The brain is remarkably flexible, and appears to instantly reconfigure its processing depending on what’s needed to solve a task at hand: fMRI studies indicate that distal brain areas appear to fluidly couple and decouple with one another depending on behavioral context. We investigated how the brain coordinates its activity across areas to inform complex, top-down control behaviors. Animals were trained to perform a novel brain machine interface task to guide a visual cursor to a reward zone, using activity recorded with widefield calcium imaging. This allowed us to screen for cortical areas implicated in causal neural control of the visual object. Animals could decorrelate normally highly-correlated areas to perform the task, and used an explore-exploit search in neural activity space to discover successful strategies. Higher visual and parietal areas were more active during the task in expert animals. Single unit recordings targeted to these areas indicated that the sensory representation of an object was sensitive to an animal’s subjective sense of controlling it.

Visual attention selects only a tiny fraction of visual input information for further processing.
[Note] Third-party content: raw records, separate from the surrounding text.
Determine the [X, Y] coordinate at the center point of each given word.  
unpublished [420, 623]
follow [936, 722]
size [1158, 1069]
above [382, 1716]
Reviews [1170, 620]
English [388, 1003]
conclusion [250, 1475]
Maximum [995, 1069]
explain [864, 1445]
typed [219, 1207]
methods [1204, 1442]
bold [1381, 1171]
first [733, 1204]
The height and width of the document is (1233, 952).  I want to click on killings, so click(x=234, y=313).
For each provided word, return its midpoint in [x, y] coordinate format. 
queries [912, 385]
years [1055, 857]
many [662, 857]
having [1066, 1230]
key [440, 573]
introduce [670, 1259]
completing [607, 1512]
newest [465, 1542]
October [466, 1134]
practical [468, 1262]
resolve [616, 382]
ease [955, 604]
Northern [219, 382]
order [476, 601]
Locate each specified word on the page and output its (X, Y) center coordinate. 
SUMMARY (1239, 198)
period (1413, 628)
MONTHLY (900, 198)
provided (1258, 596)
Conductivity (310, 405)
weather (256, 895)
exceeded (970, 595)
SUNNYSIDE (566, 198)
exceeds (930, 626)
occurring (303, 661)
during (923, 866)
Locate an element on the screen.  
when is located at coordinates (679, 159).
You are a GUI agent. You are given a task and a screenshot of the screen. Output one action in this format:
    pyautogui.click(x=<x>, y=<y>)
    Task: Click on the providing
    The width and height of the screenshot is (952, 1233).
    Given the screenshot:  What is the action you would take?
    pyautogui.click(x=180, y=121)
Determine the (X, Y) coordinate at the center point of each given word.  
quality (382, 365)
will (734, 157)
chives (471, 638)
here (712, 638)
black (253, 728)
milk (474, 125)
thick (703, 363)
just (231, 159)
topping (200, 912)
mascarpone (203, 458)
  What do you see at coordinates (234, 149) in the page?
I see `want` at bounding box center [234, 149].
Selection starts in the primary visual cortex (V1), which creates a bottom-up saliency map to guide the fovea to selected visual locations via gaze shifts. This motivates a new framework that views vision as consisting of encoding, selection, and decoding stages, placing selection on center stage. It suggests a massive loss of non-selected information from V1 downstream along the visual pathway. Hence, feedback from downstream visual cortical areas to V1 for better decoding (recognition), through analysis-by- synthesis, should query for additional information and be mainly directed at the foveal region. Accordingly, non-foveal vision is not only poorer in spatial resolution, but also more susceptible to many illusions.